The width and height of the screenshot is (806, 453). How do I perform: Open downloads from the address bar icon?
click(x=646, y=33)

==

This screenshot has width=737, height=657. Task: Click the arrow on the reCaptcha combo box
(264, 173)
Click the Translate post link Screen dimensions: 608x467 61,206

* * *

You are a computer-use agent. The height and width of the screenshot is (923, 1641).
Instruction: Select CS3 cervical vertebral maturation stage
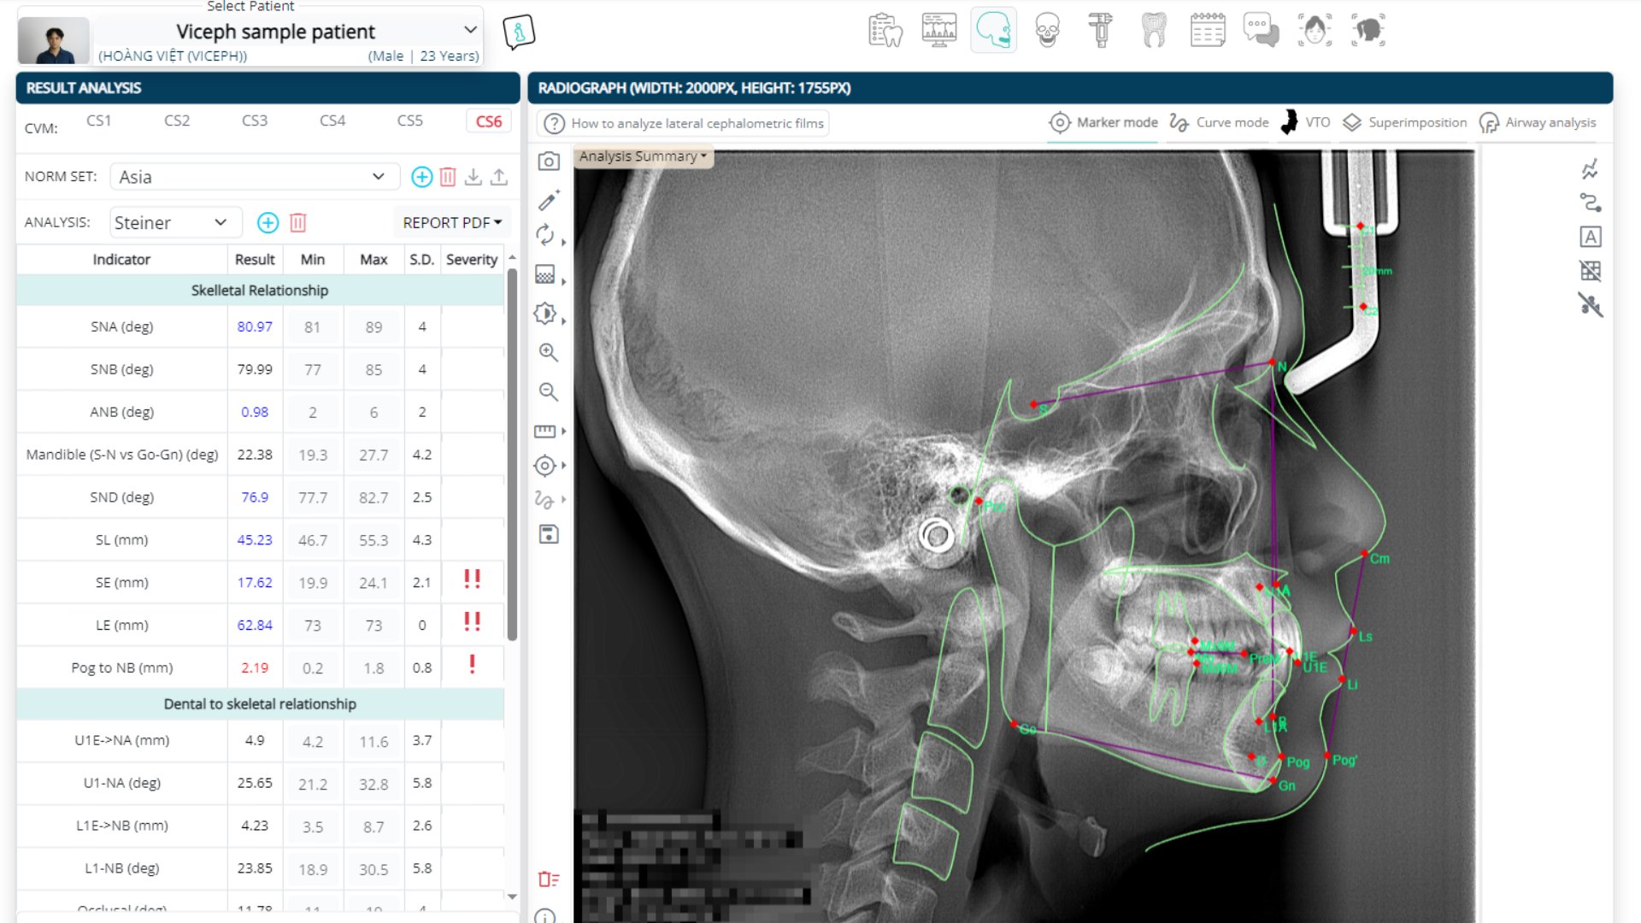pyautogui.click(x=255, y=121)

WHAT YOU SHOULD DO - Copy out the items above word for word, beginning at the line that contains "You are a computer-use" and stopping after the line that contains "pyautogui.click(x=255, y=121)". Leave out any pictures.

EXERCISE RESPONSE -
You are a computer-use agent. The height and width of the screenshot is (923, 1641).
Instruction: Select CS3 cervical vertebral maturation stage
pyautogui.click(x=255, y=121)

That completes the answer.